Computer Science Department
School of Computer Science, Carnegie Mellon University
Program-Centric Cost Models
Harsha Vardhan Simhadri
Good locality is critical for the scalability of parallel computations.
Many cost models that quantify locality and parallelism of a computation
with respect to specific machine models have been proposed. A significant
drawback of these machinecentric cost models is their lack of portability.
Since the design and analysis of good algorithms in most machine-centric
cost models is a non-trivial task, lack of portability can lead to a
significant wastage of design effort. Therefore, a machine-independent
portable cost model for locality and parallelism that is relevant to a
broad class of machines can be a valuable guide for the design of
portable and scalable algorithms as well as for understanding the complexity
This thesis addresses the problem of portable analysis by presenting programcentric metrics for measuring the locality and parallelism of nested-parallel programs written for shared memory machines – metrics based solely on the program structure without reference to machine parameters such as processors, caches and connections.
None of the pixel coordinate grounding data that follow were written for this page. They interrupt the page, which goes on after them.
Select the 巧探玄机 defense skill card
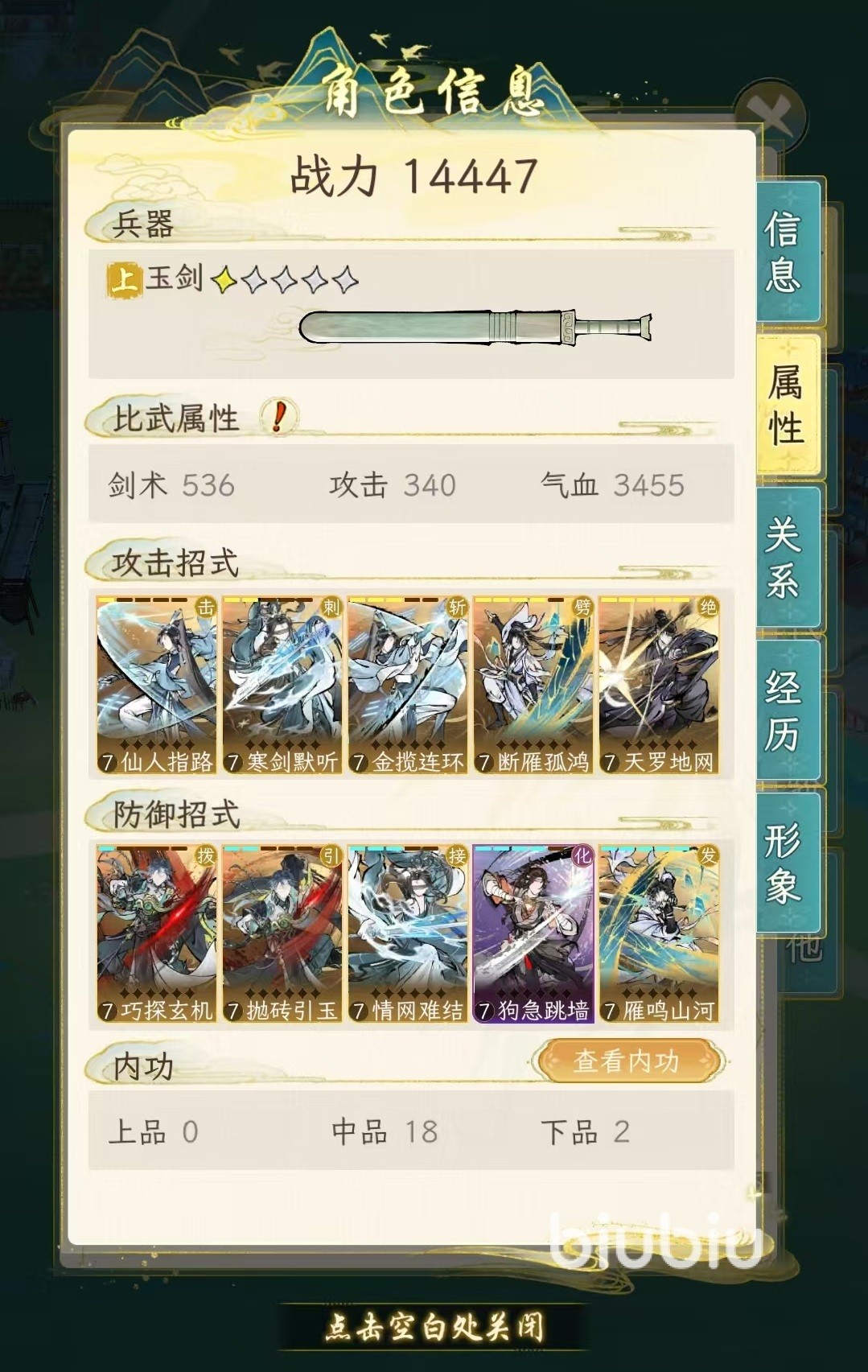Image resolution: width=868 pixels, height=1372 pixels. [157, 934]
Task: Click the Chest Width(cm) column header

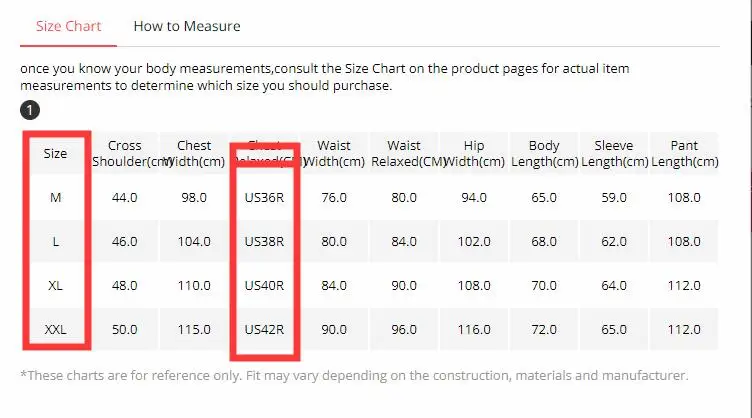Action: 194,153
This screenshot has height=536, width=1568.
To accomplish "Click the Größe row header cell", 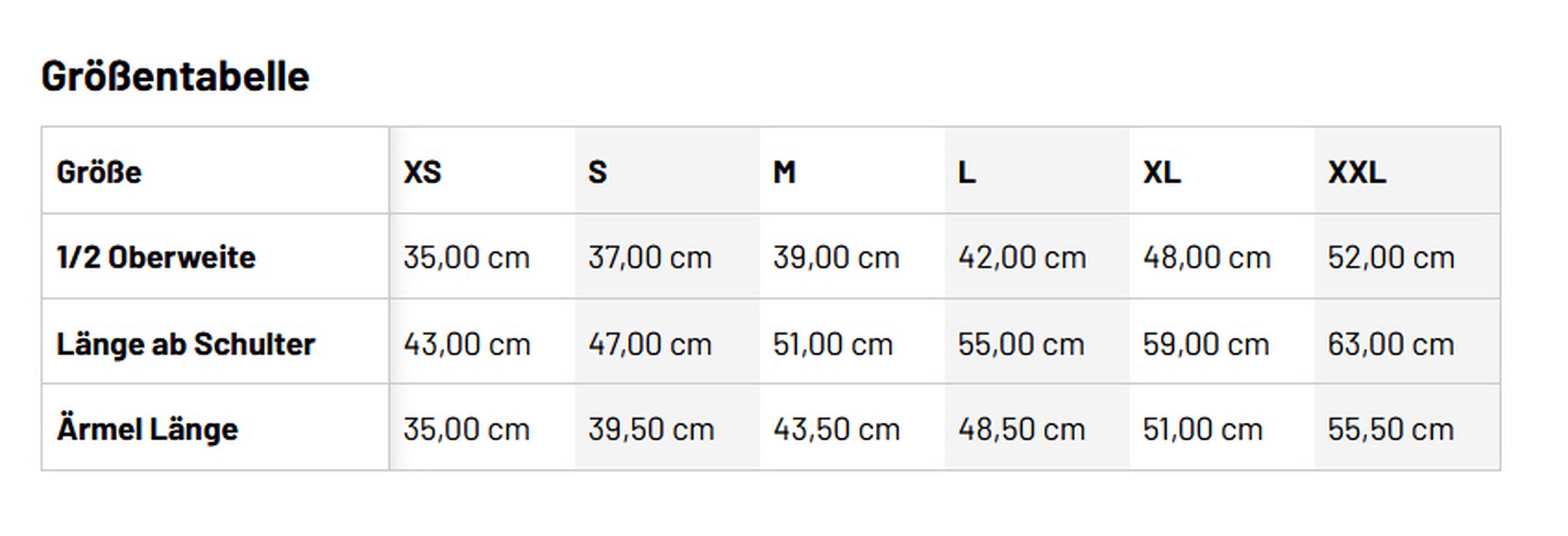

The metrics we present for this purpose are the parallel cache complexity (Q*) for quantifying locality, and the effective cache complexity (ˆQα) for both locality and the cost of load-balancing for a parameter α ≥ 0. These two program-centric metrics constitute the parallel cache complexity (PCC) framework.
We show that the PCC framework is relevant by constructing a class of provably-good schedulers that map programs to the parallel memory hierarchy ( PMH) model, represented by a tree of caches. We prove optimal performance bounds on the communication costs of our schedulers in terms of Q* and on running times in terms of ˆQα. For many algorithmic problems, it is possible to design algorithms for which ˆQα = O(Q*) for a range of values of α > 0. The least upper bound on the values of for which this asymptotic relation holds results in a new notion of parallelizability of algorithms that subsumes previous notions such as the ratio of work to depth. For such algorithms, our schedulers are asymptotically optimal in terms of load balancing cache misses across a hierarchy with parallelism Β < α, which results in asymptotically optimal running times. We also prove bounds on the space requirements of dynamically allocated computations in terms of ˆQα. Since the PMH machine model is a good approximation for a broad class of machines, our experimental results demonstrate that program-centric metrics can capture the cost of parallel computations on shared memory machines.
To show that the PCC framework is useful, we present optimal parallel algorithms for common building blocks such as Prefix Sums, Sorting and List Ranking. Our designs use the observation that algorithms that have low depth (preferably polylogarithmic depth as in NC algorithms), reasonable "regularity" and optimal sequential cache complexity on the ideal cache model are also optimal according to the effective cache complexity metric. We present results indicating that these algorithms also scale well in practice.
Emphasizing the separation between algorithms and schedulers, we built a framework for an empirical study of schedulers and engineered a practical variant of our schedulers for the PMH model. A comparison of our scheduler against the widely used work-stealing scheduler on a 32 core machine with one level of shared cache reveals 25-50% improvement in cache misses on shared caches for most benchmarks. We present measurements to show the extent to which this translates into improvements in running times for memory-intensive benchmarks for different bandwidths.